La FCA fortalece la supervisión del mercado con nuevas reglas para emisores y proveedores de servicios de activos digitales.
Durante julio de 2026, el Reino Unido dio un nuevo paso en su estrategia para consolidarse como uno de los principales centros internacionales de innovación financiera. La Financial Conduct Authority (FCA) presentó nuevas propuestas regulatorias destinadas a fortalecer la supervisión de los criptoactivos y las stablecoins, ampliando el marco normativo que busca ofrecer mayor seguridad jurídica a la industria y reforzar la confianza de inversionistas, consumidores e instituciones financieras.
La iniciativa forma parte de la estrategia del gobierno británico para posicionar al país como un referente global en servicios financieros digitales. A diferencia de enfoques excesivamente restrictivos, el modelo impulsado por la FCA pretende equilibrar la innovación con una supervisión efectiva, estableciendo reglas claras para emisores, plataformas de negociación, custodios y demás proveedores de servicios relacionados con activos digitales.
Las nuevas propuestas contemplan requisitos más exigentes en materia de gobierno corporativo, administración de riesgos, protección de los activos de los clientes, transparencia operativa y resiliencia tecnológica. Asimismo, refuerzan las obligaciones relacionadas con la prevención del lavado de activos, la gestión de conflictos de interés y la divulgación de información relevante para los usuarios.
Uno de los aspectos más destacados es el tratamiento específico de las stablecoins. La FCA propone establecer estándares prudenciales para garantizar que estos instrumentos mantengan reservas adecuadas, procesos de administración sólidos y mecanismos efectivos para proteger los recursos de los clientes. Este enfoque reconoce el creciente papel de las stablecoins como infraestructura para pagos digitales y servicios financieros.
El desarrollo de este marco regulatorio también responde a la creciente participación de bancos, gestores de inversión y empresas fintech en el ecosistema blockchain. La existencia de reglas claras facilita la incorporación de nuevos productos financieros digitales y reduce la incertidumbre jurídica que históricamente limitó la participación institucional en este mercado.

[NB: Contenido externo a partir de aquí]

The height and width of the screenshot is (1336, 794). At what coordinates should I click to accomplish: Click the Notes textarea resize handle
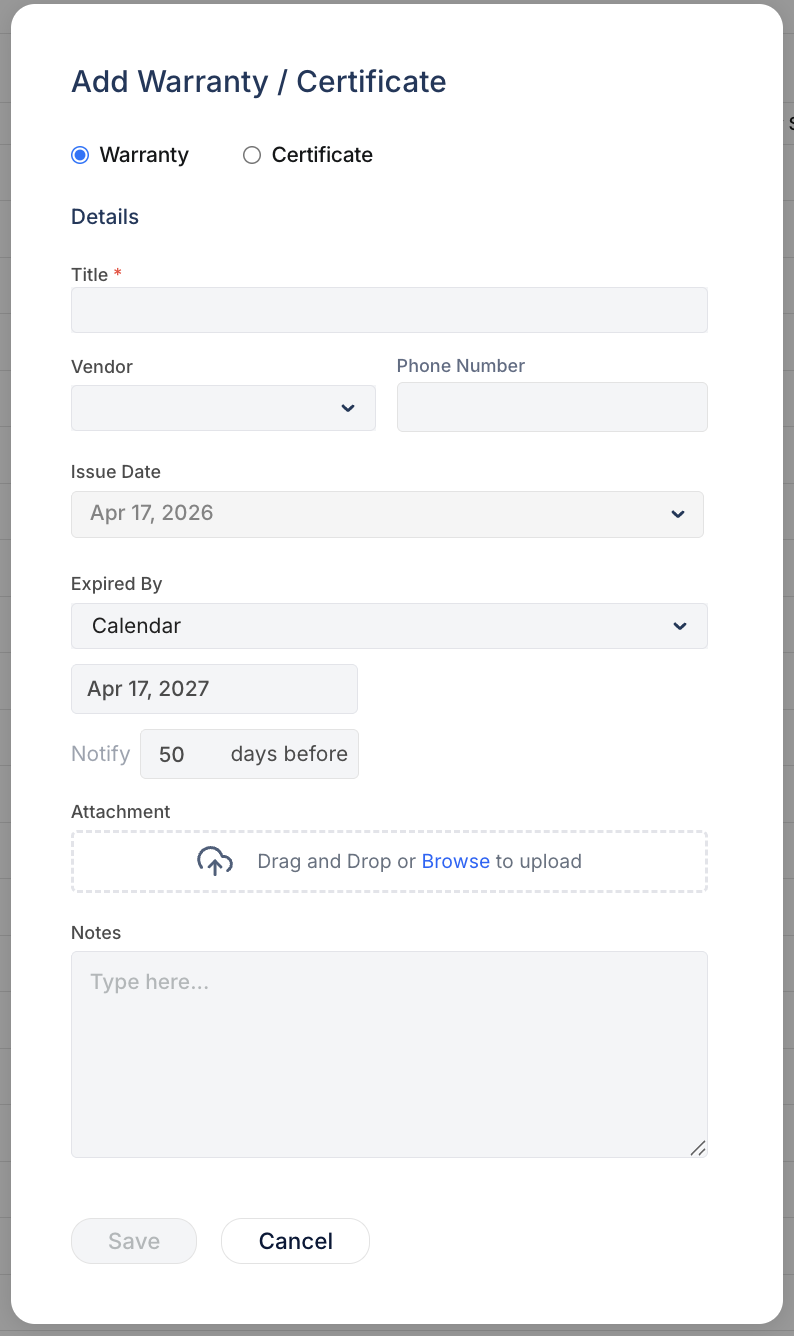(x=698, y=1148)
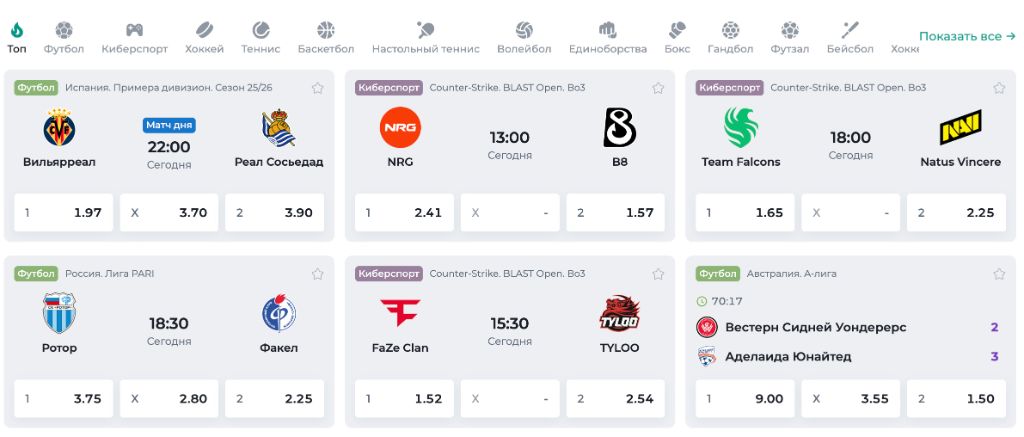
Task: Open the FaZe Clan vs TYLOO match
Action: click(509, 330)
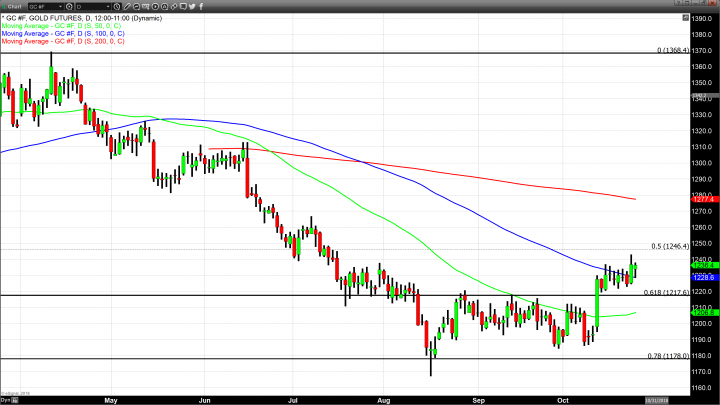The image size is (720, 405).
Task: Expand the D interval dropdown arrow
Action: (x=106, y=6)
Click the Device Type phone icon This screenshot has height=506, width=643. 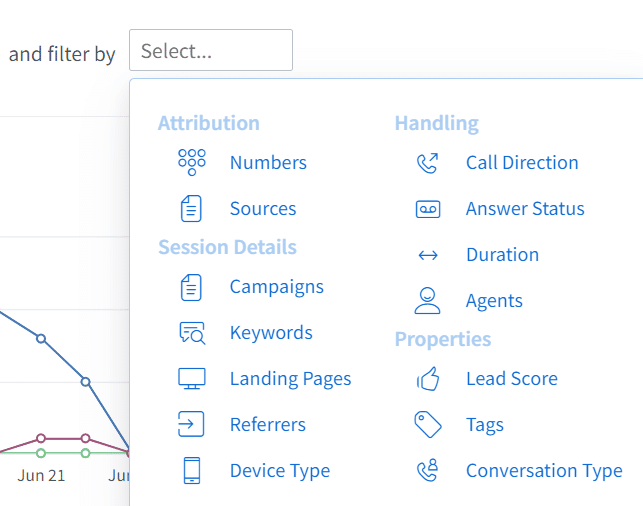(191, 471)
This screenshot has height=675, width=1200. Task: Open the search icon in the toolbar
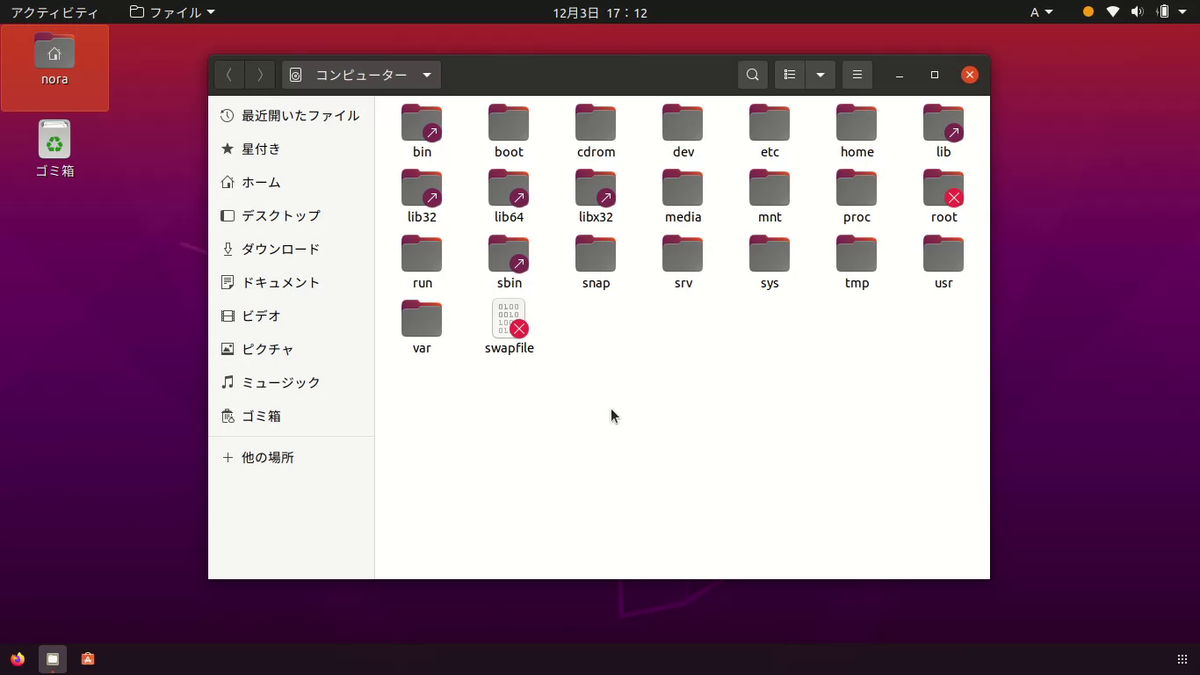pos(752,74)
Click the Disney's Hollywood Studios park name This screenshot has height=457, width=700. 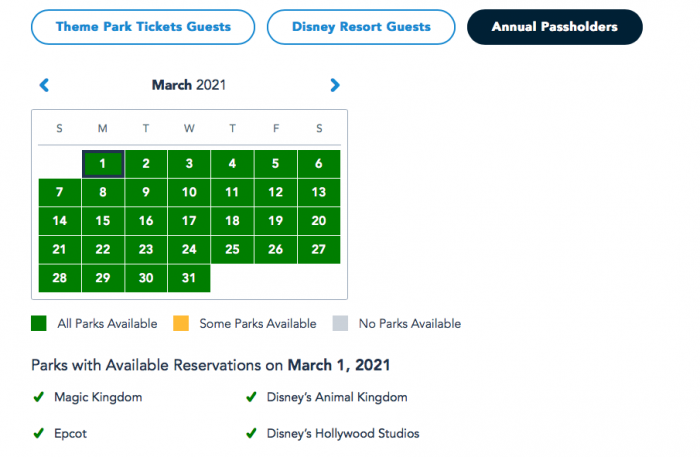(343, 434)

En paralelo, la FCA continúa promoviendo espacios de innovación regulada, permitiendo que empresas tecnológicas desarrollen soluciones financieras bajo esquemas de supervisión controlada. Esta combinación entre innovación y regulación ha convertido al Reino Unido en uno de los laboratorios regulatorios más influyentes para la evolución de los activos digitales.
Las decisiones adoptadas por el Reino Unido también tienen repercusiones internacionales. Junto con MiCA en la Unión Europea y el GENIUS Act en Estados Unidos, el nuevo marco británico configura un escenario donde las principales economías desarrolladas comienzan a converger hacia modelos regulatorios más robustos para los activos digitales. Esta tendencia incrementa la previsibilidad para los mercados internacionales y favorece la expansión de proyectos blockchain bajo estándares comunes de supervisión.
Para América Latina, la experiencia británica ofrece importantes enseñanzas sobre la construcción de marcos regulatorios que incentiven la innovación sin sacrificar la protección del consumidor ni la estabilidad financiera. En un contexto donde cada vez más países evalúan regular los activos virtuales, el modelo del Reino Unido constituye una referencia para diseñar políticas públicas modernas y competitivas.
La evolución observada durante julio de 2026 confirma que la regulación de los activos digitales continúa avanzando hacia una etapa de mayor madurez institucional. El nuevo enfoque británico fortalece la confianza del mercado y consolida al Reino Unido como uno de los principales actores en la definición del futuro regulatorio de la economía digital.